▶ [Explore the material]:
1. Transcribe the letter on the Paramedic Commission's arbitration function word for word, between "You have set" and "on this issue.", inclusive.
2. Write the next part of the letter on the Paramedic Commission's arbitration function, picking up after its last sentence.

▶ [Text shown]:
════════
December 7, 1977
Honorable Board of Supervisors
Los Angeles County
383, Hall of Administration
Los Angeles, California 90012
ARBITRATION AND APPEALS FUNCTION OF THE PARAMEDIC COMMISSION
The Board of Supervisors has received a letter from the Paramedic Commission, dated November 16, 1977, describing an apparent difference of opinion between the Commission and the Department of Health Services as to the authority of the Commission's decisions. The letter concludes with the request that the Board " reaffirm the arbitration and appeals function of the Paramedic Commission and further issue a supplementary Board Order making such arbitration and appeal functions binding on all parties; except in those specific areas set forth in the Wedworth-Townsend Act where the County Health Officer has exclusive statutory authority."
You have set December 13 as the date for a hearing on this matter. Because our commission conducted the study which resulted in the establishment of the Paramedic Commission and because we feel that an urgent need continues to exist for an impartial arbitration commission, we are submitting our comments and recommendation to you on this issue.
════════
▶ [Excerpted records]:
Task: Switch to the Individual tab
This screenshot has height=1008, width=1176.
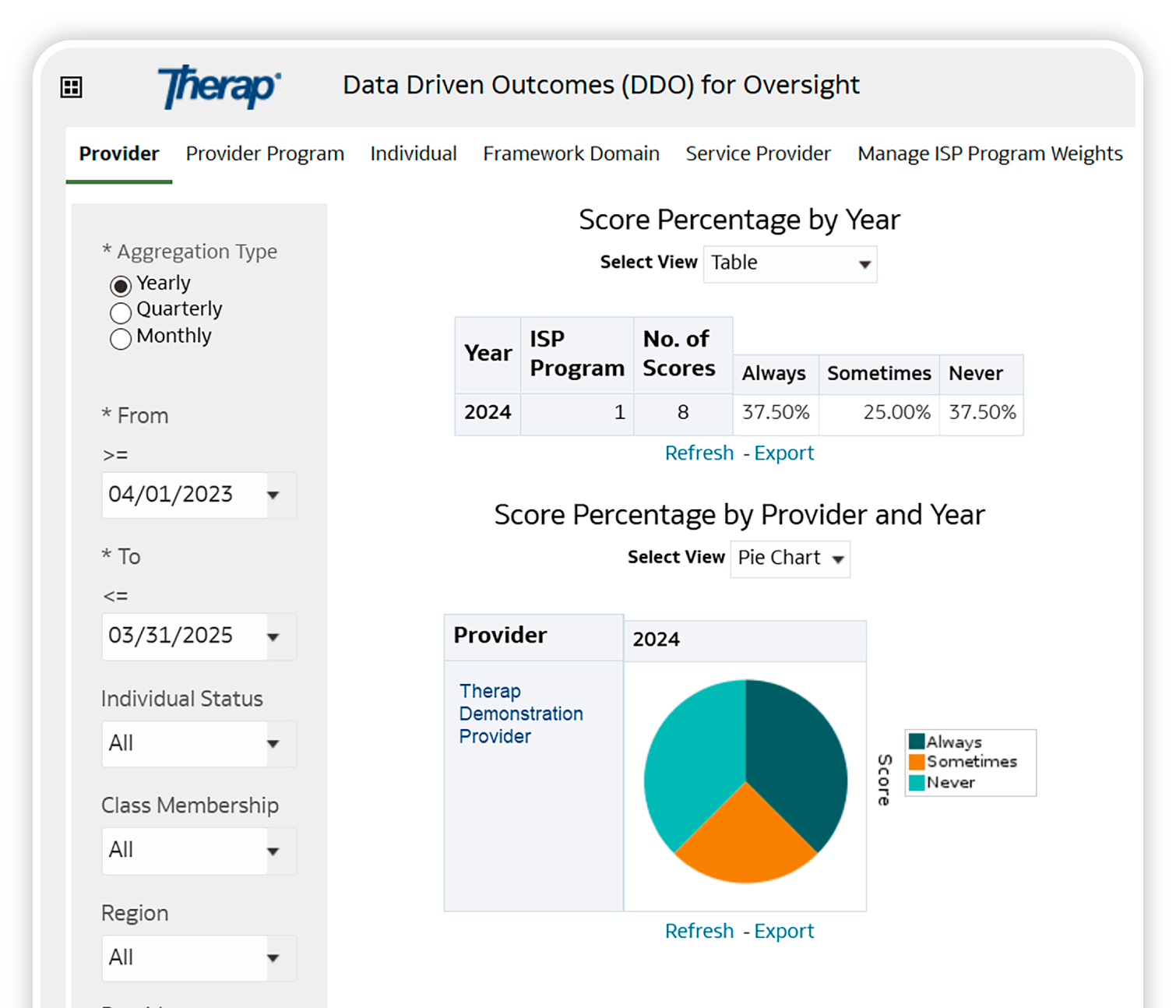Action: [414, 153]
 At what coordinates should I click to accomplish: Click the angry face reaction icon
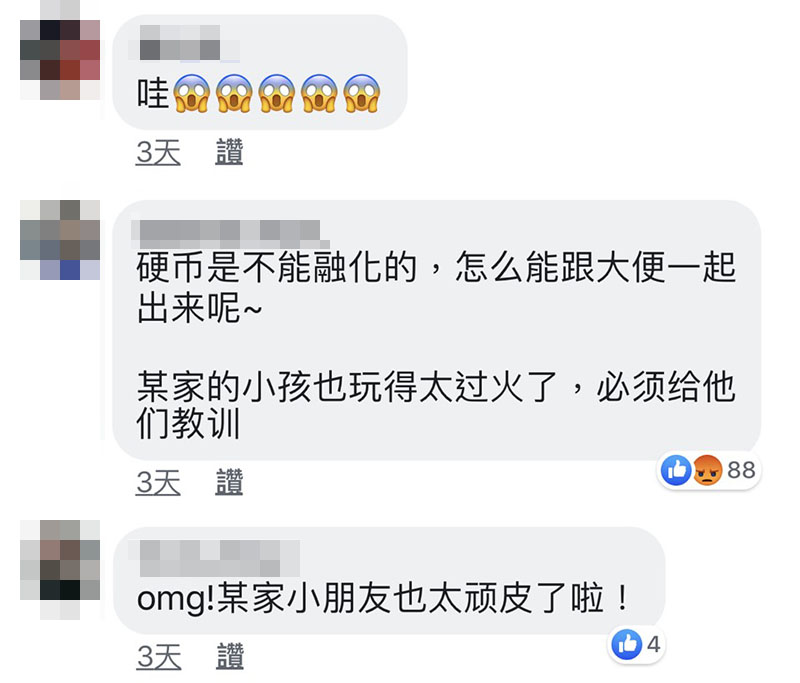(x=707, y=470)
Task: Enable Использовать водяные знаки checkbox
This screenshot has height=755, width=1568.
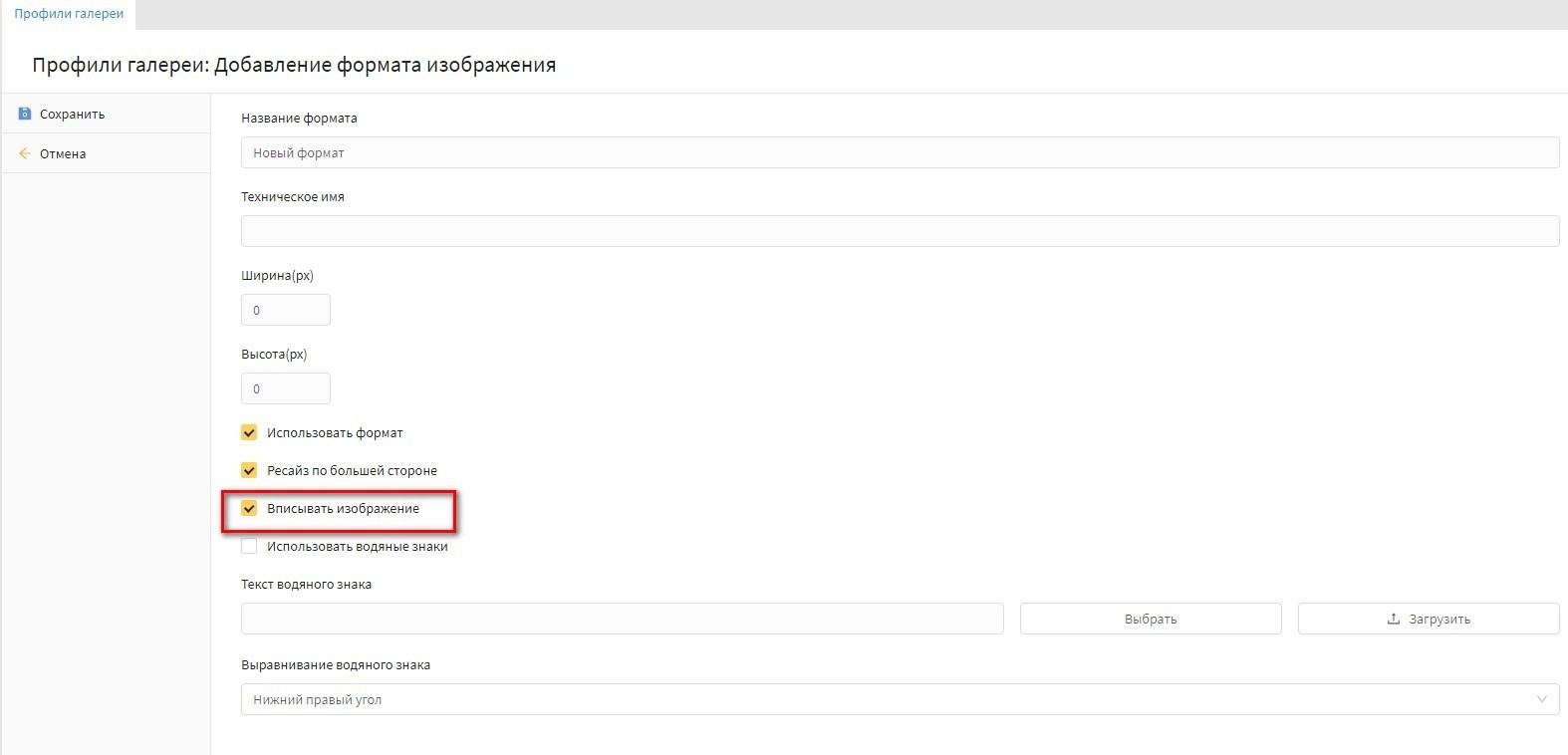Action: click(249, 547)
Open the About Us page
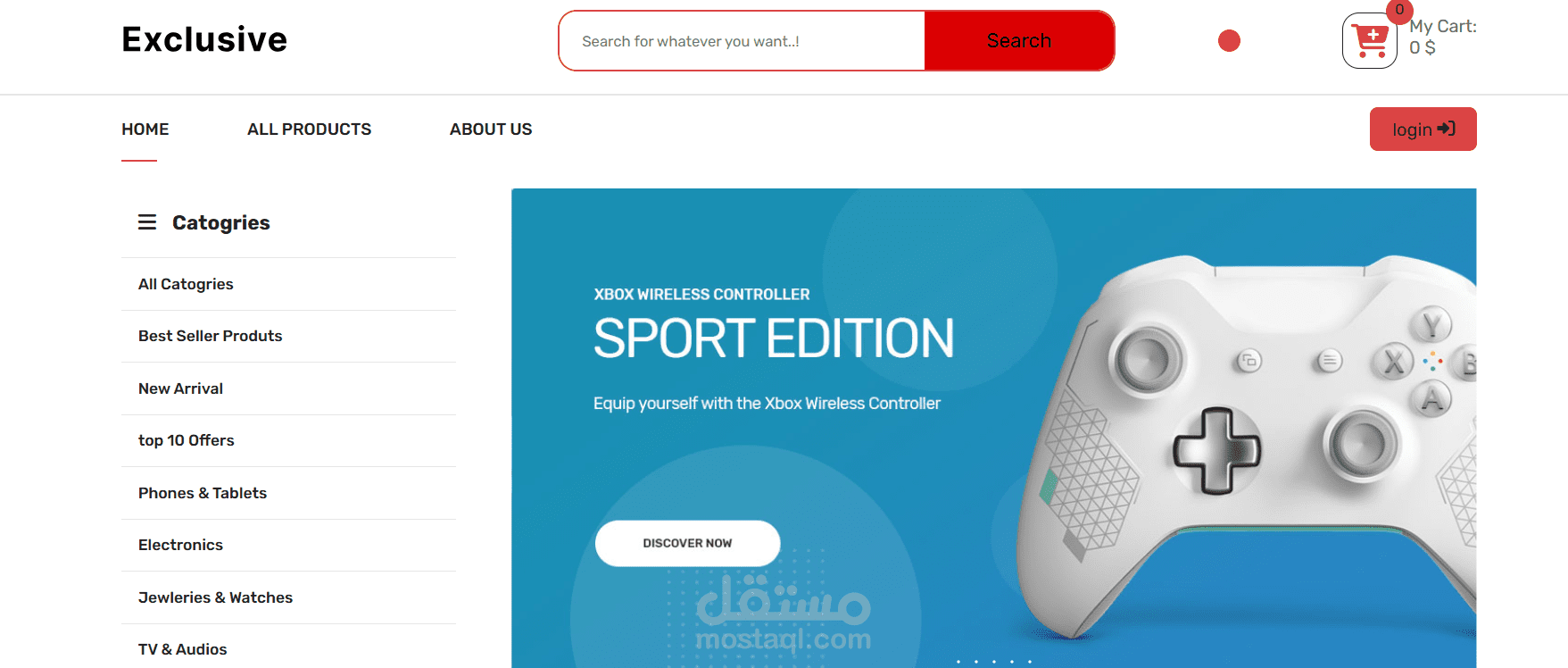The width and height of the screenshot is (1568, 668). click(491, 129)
════════
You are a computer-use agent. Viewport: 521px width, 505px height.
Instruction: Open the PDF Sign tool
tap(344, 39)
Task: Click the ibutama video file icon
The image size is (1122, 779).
════════
▶ [Task answers]:
1.
You have set December 13 as the date for a hearing on this matter. Because our commission conducted the study which resulted in the establishment of the Paramedic Commission and because we feel that an urgent need continues to exist for an impartial arbitration commission, we are submitting our comments and recommendation to you on this issue.

2.
Authority and Function of the Commission
If the Commission is to operate effectively to settle disputes between the Department of Health Services and other agencies, public and private, over the provision of paramedic services, then it seems obvious that its decisions must carry an appropriate degree of authority as delegated to it by the Board of Supervisors. The utility of the Commission would be severely damaged if the parties involved do not understand that the Commission is acting for the Board of Supervisors and consequently conclude that they are free to follow its decisions or not as they see fit. If this happens, the capability of the Commission to resolve disputes equitably and responsibly will be effectively destroyed.
The letter of the Paramedic Commission contains as attachments two letters from the Southeast/Foothill Fire Chiefs' Association and the South Bay Fire Chiefs' Association opposing criteria proposed by the Department of Health Services to qualify agencies as providers of paramedic services. As the ordinance establishing the Paramedic Commission states, it is the express purpose of the Commission to ďarbitrate differences in the field of paramedic services and training between the Department of Health Services and other sectors of the community . . . ." Thus, in accordance with the intent of the ordinance, if the fire chiefs and the department cannot resolve their differences, their recourse is to take the case to the Paramedic Commission.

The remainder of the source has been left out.